··· Избранный отрывок ···

Какое начало! Какое мучительное, трудное начало! Среди непроглядной рабочей безграмотной забитой тьмы начинал молодой Моисеенко. Начинал среди дикого, нечеловеческого царского и хозяйственного произвола. Темные замученные рабочие говорили безнадежно:
– Разве можно у Морозова стачку устроить! Он колдун – не допустит.
Раскачать эту непроглядную тьму стоило неимоверных усилий. Ведь собираться-то рабочие могли только в грязных, вонючих фабричных нужниках, тайком, оглядываясь. И там молодой Моисеенко растолковывал им самые простые, азбучные истины: что они должны добиваться возможности жить не собачьей, звериной, а мало-мальски человечьей жизнью. И с нечеловеческими усилиями надо было не дать организованной стачке превратиться в стихийный бунт разрушения.
Вот как начинал молодой Моисеенко.
И я опять смотрю на эти тридцать, на это продолжение. Но какая разительная противоположность обстановки начала и продолжения!
Там – темная, безграмотная, забитая звериной жизнью масса; здесь – дисциплинированные, внутренне страшно выросшие стройные ряды пролетариата, выковавшего величайшую в мире революцию.
Там место агитации – вонючий нужник: здесь – лучшие залы, лучшие помещения городов, фабрик, заводов.
Там – безумные, нечеловеческие преследования царских и хозяйских палачей; здесь – в подспорье революционным строителям мощь рабочей революционной власти.
Я смотрел на серебряную голову зачинателя и на молодые в расцвете сил лица продолжателей. И тот и другие вышли из самой утробы, из самого нутра пролетариата. И тот особенный практицизм, особая сноровка ухватить самую сущность дела, самое нутро его, – сноровка, так свойственная рабочему, – лежит нестираемой печатью на серебряной голове и на лицах революционных продолжателей.
И на каждом лице отпечаток прошлого, партийной работы, царского подполья, безумного напряжения фронта гражданской войны и неохватимого, ни на минуту не ослабевающего напряжения мирного строительства.
Да! обстановка изменилась: нет того элементарного, страшного, что было, когда начинал борьбу этот с серебряной головой молодой старик, но зато как огромно, необъятно все осложнилось теперь! Период разрушения кончился, наступил невиданный в человеческой истории период строительства. И вся тяжесть, вся ответственность его падает на хозяйственников, на производственников, на тех, кто непосредственно регулируют живую силу фабрик.
Страшная ответственность, ибо каждая ошибка, промах бьют не по отдельному производству, а по всей социалистической республике, а стало быть, и по всему будущему нашей страны.
И я вижу по лицам рвущихся изо всех сил людей: среди развалин, среди хаоса, среди вопиющей недостачи во всем эти тридцать час за часом, день за днем, месяц за месяцем восстанавливают производство.
Председатель правления текстилей с затаенной гордостью подает альбом всевозможных тканей. Я с изумлением разглядываю – да неужели это теперешнего производства? Сколько изящества, какая отличная выделка!

··· Записанные данные ···

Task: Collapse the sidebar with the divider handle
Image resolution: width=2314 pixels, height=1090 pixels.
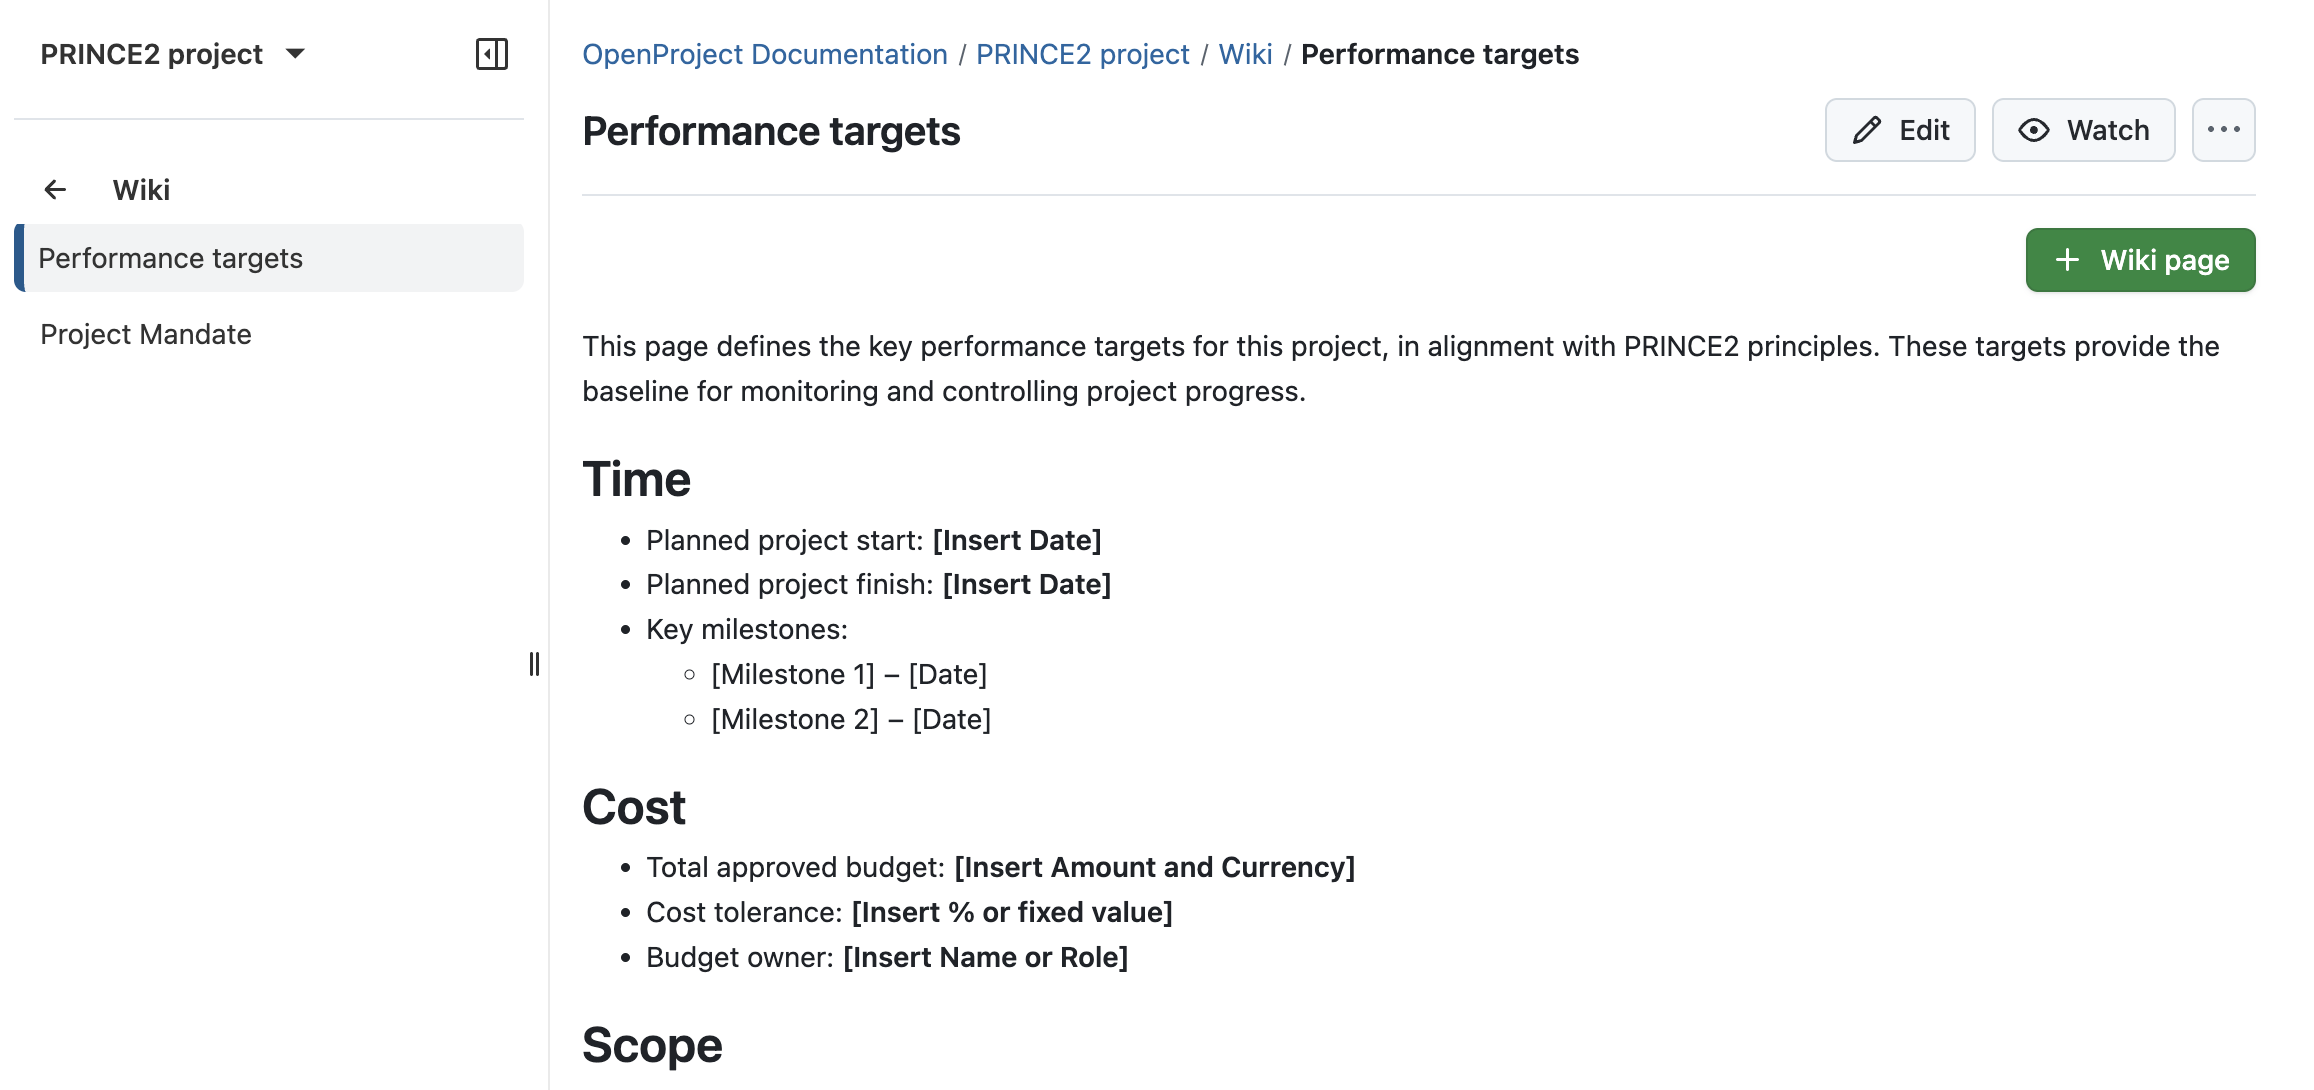Action: pyautogui.click(x=535, y=663)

···

Задание
Продолжите отрывок о Моисеенко и текстильщиках, начав сразу после его последнего предложения.

Ответ
А давно ли сами рабочие, когда им в счет заработной платы давали продукт их же труда, отказывались брать:
– На кой она нам черт, эта рогожа!..
Один из товарищей текстилей подсаживается ко мне и говорит:
– Помните, вы писали про рубаху. Верно писали. Да, да, надо было подтянуться.
Я уже забыл, четыре года прошло, а он помнит. Он помнит каждую мелочь, каждый маленький факт, потому что это относится к производству, в котором вся его душа. В восемнадцатом году я был на фронте и видел: присылают для красноармейцев партию рубах. Красноармеец радостно надевает, а она тут же расползается. Я уже позабыл об этом, а товарищ текстиль помнит: оно сидит в нем, как заноза, он и за прошлое болеет душой.
– Надо было подтянуться, подтянуться надо было, – твердит он. – Разве это допустимо? – подумайте сами.
Да, эти текстили впились, как клещи, в свое дело, уж не вырвешь, – мертвая хватка.
И я опять гляжу на длинный стол – серебряная голова освещает тридцать революционных строителей – и думаю: да не сон ли это? И не снилось ли когда-то мне это тридцать пять лет тому назад в далекой холодной Мезени?
Иваново-Вознесенск прост, крепок, широко раскинулся. Хрустит мороз. Под наваленным снегом, через широкие, как поле, улицы сереют деревянные домишки. И между ними нет-нет да и вывернется двух- или трехэтажный матерый каменный дом – фабрикант когда-то жил.
И во внутренней жизни этот не то город, не то деревня – тихий и безлюдный; крепок, прост по-рабочему, может быть, потому что рабочая жизнь дает ему свою окраску, содержание.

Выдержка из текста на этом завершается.